The Central Committee of the Hindustan Socialist Republican Association, while planning the murder of Mr. Scott, thought not only of the punishment they would inflict on the person who was responsible for the ignominious lathi blows on the great national leader, but they laid greater stress on the fight that they anticipated. They built up in their imagination a picture of Bhagat Singh, riddled with police bullets, captured after a gallant fight. Regarding this picture as an inevitable consequence, they had planned that Bhagat Singh would make a bold statement, enunciating the prin­ciples of the revolutionary party, reiter­ating the revolutionary faith, and with one step in the gallows, would send forth an appeal to the youths of the country. They believed that such an appeal would have immense effect in furthering the cause of the revolutionary party.

When these anticipated consequences did not come about, they began to think of something else. At this time the Labour Unions of Bombay were engaged in a strenuous struggle with the mill-owners. Suddenly the Government of India launched a campaign against the socialist workers and a number of them were arrested at different parts of the country. Soon it became known that the authorities wanted to prosecute them in what is known as the Meerut Conspiracy Case.



Hardly had the agitation in connexion with these arrests subsided when the Government brought in the Trades Dispute Bill. The labourites perceived that this bill, if passed would have disastrous effects on Trade Union movement.



The revolutionary party was eager .for such an opportunity. At the head­quarter of the H. S. R. A. at Agra there was discussion every day, and Bhagat Singh urged the party to take such action by which they could show the solidarity of the H. S. R. A. with the labour and peasant movements. Subsequently, at a meeting of the party held at Delhi, it was decided that B. K. Dutt and another person should go and attack the official benches in the Legislative Assembly with bombs.



We reproduce below portions from the statement of Hansraj Vora, an approver in the Lahore Conspiracy Case as recorded in the proceedings in the Magistrate's court on 26th of November 1929. These, will clearly explain the whole thing.

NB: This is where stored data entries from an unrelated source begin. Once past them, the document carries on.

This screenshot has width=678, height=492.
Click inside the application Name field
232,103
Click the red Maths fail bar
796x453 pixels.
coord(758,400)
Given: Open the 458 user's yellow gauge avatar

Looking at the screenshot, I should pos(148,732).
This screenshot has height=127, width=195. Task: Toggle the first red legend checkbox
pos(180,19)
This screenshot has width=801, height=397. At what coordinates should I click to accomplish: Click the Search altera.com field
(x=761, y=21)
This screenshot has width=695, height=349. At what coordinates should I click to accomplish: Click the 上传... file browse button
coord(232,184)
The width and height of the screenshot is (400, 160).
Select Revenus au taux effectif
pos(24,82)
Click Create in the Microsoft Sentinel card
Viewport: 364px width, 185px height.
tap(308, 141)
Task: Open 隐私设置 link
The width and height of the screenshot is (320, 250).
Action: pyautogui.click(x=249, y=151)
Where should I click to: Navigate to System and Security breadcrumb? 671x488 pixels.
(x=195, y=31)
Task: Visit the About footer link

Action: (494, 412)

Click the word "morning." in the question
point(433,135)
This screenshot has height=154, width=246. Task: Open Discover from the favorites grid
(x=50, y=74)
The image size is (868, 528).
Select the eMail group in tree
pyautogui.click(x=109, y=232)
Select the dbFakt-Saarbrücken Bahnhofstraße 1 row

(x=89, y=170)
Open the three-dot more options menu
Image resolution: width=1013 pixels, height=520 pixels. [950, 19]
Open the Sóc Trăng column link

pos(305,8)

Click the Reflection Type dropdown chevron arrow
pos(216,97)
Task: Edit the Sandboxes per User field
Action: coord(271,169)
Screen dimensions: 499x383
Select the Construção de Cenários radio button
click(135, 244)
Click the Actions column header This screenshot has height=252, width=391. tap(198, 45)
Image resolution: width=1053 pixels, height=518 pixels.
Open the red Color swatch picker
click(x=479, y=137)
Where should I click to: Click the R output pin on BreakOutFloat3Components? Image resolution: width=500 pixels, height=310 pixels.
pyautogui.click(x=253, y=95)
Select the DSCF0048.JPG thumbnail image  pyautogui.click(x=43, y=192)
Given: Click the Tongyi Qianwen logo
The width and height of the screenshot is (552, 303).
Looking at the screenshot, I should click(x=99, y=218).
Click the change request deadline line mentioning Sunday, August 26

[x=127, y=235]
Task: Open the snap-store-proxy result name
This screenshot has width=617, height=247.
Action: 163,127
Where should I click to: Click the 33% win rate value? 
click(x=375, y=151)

“Two or three days after the Assembly Bomb Outrage, Sukhdeva again met witness ( Hansraj, approver) near the canal. At that time Sukhdeva showed him the photographs of Bhagat Singh and B. K. Dutt, and informed him that the party, at its Delhi meeting, had decided that Bhagat Singh and Dutt were to surrender themselves to the police so that they might be able to expound there by the revolutionary creed and philosophy by means of a statement in the court. According to Sukhdeva, the object of throwing bombs in the Assembly, was that they might be able to show their 'protest' against the unjustifiable provisions of the Trades Dispute Bill and the Public Safety Bill. But they had no intention of killing anybody. The bombs were deliberately kept weak, so that even if their explosion did some harm to the Government benches, no harm might come to the Congress leaders."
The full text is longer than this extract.